On steeply sloping talus below an old limestone quarry, a large, sprawling pricklypear cactus bore a few blossoms of which the petal-like tepals were the rich golden color shown above. We have plenty of yellow-flowered pricklypears, and yellow flowers tinged with pink, but this golden hue was something new to me.
Only about four flowers were open, but numerous flower buds were developing, their young tepals reddish, not golden. Later, during the identification process, I'd see the importance of noting that on unopened flower buds such as the one peeping in at the above picture's top, left corner, the tepals formed a sharp tip at the top, not a rounded top. Also the ovaries are somewhat thickened, not particularly narrow.
The cactus's stem segments were beavertail-shaped, or obovate, and wrinkled. We were at the end of an especially long, dry, dry season after a rainy season that hardly developed, so probably the wrinkles were just from drying out. Two or three white spines emerged from each areole, mostly directed downward.
The spines themselves were flattened on one side and tended to twist. Their tips were darkened and, within the spine group, each spine was of a different length. Above you can also see that no short, dense hairs formed a velvety covering on the pad surface. Nor were there dense collections of tiny spines called glochids at the spines' base, though areoles on ovaries had them. Our cactus pad was an old one, so maybe its glochids had worn off.
The cactus's many branches arose from no apparent trunk. Note how the cactus's lower stem segments are bleached of greenness. I'm guessing that this is an adaptation against intense sunlight reflecting off the white limestone rocks, or maybe it's a consequence of the historical drought the area has been enduring.
For this part of upland central Mexico, the taxonomy of the pricklypear genus Opuntia hasn't been worked out. Still, through a variety of sources it could be determined that our golden-flowered cactus was one of two species, both endemic just to Mexico: Opuntia lasiacantha and Opuntia rzedowskii. The interesting feature about that is indicated by the title of the 2021 study by César Ramiro Martínez-González and Jesús Morales-Sandoval entitled "Taxonomic status of two controversial species of Opuntia (Cactaceae) from Mexico based on morphological and molecular data."

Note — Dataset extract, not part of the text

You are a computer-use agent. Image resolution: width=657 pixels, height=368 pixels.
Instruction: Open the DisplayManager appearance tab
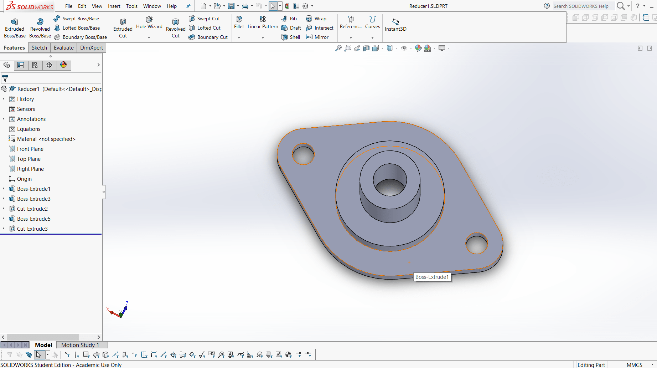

"Two controversial species" ... Controversial because they're so similar that for a long time it's been suspected that two different names were being used for one variable species. However, Martínez-González and Morales-Sandoval convincingly demonstrate that two different species are to be recognized, and with the publication's pictures and notes it's clear that our talus species is the by far rarer and less known of the two, OPUNTIA RZEDOWSKII.
Besides its genes, observable features distinguishing Opuntia rzedowskii from Opuntia lasiacantha is the former's lack of an obvious trunk, its golden blossoms instead of yellow ones, the pointed tops of flower buds as opposed to rounded tops, and the ovaries not being particularly slender.

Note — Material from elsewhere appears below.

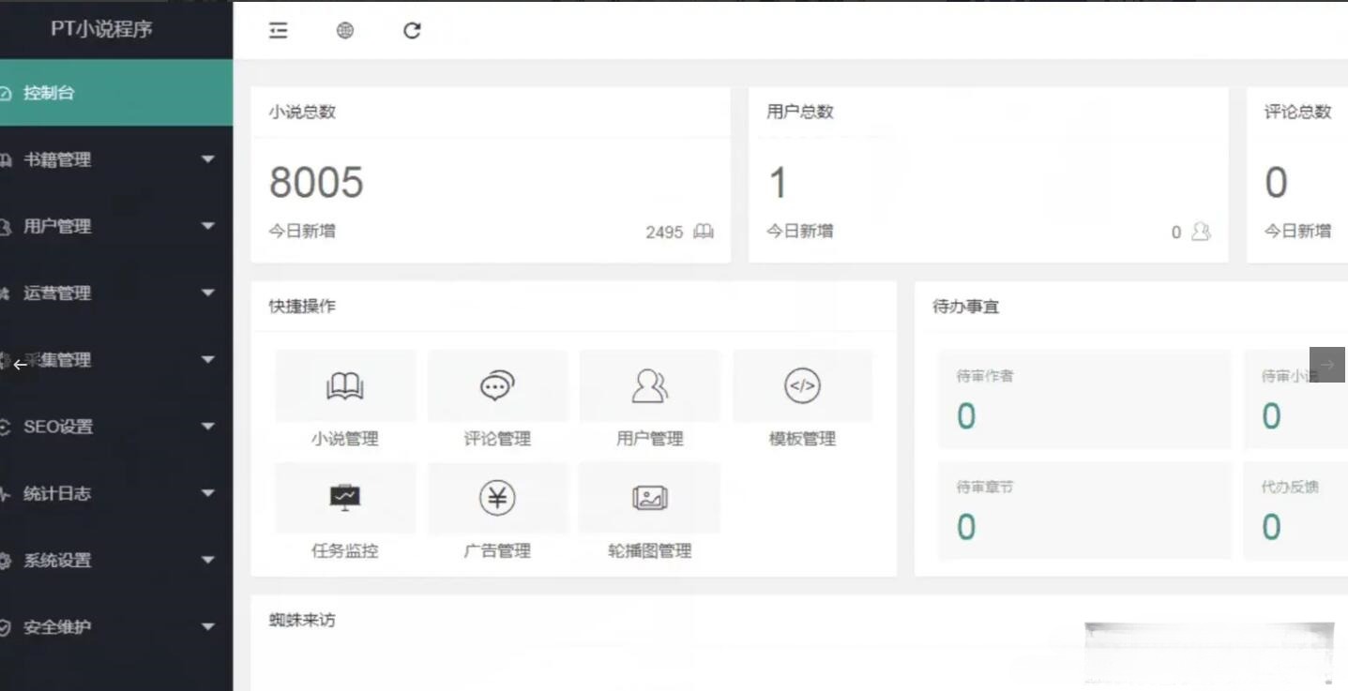
Task: Expand the SEO设置 section
Action: point(116,427)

In English I call it "Rzedowski's Pricklypear," with quotation marks because I've seen no use of that English name elsewhere, though the binomial suggests it. In Spanish it's nopal de pedregal, something like "Rocky-place Pricklypear." The species is described as having a very limited distribution in the central Mexican highlands, restricted to dry, rocky and grassy environments. Opuntia rzedowskii wasn't formally recognized as a species until 1976. Its distribution and sparse occurrence is documented on its GBIF distribution map.
That name so hard for English speakers to deal with, Rzedowski, is worthy for honoring newly recognized Mexican plants, as it has been not only for our "Rzedowski's Pricklypear," but also for the "Rzedowski's Pine," "Rzedowski's Sycamore," "Rzedowski's Pachyphytum, or Moonstone," Rzedowski's Cycad," "Rzedowski's Deer-tongue Fern," "Rzedowski's Loeselia or False Calico," on and on... You can see all the taxa named in Jerzy Rzedowski's honor, and read about his life and other honors, on Wikipedia's Jerzy Rzedowski Page. There it's said that after his family was liberated from a Nazi concentration camp, in 1946 he came to Mexico and became a botanist.
He died just two months ago at age 96, after authoring the much used Vegetación de México and being the co-editor and co-author of the monumental Flora Fanerogámica del Valle de México and of the Flora del Bajío y de Regiones Adyacentes, the latter much used in my own studies.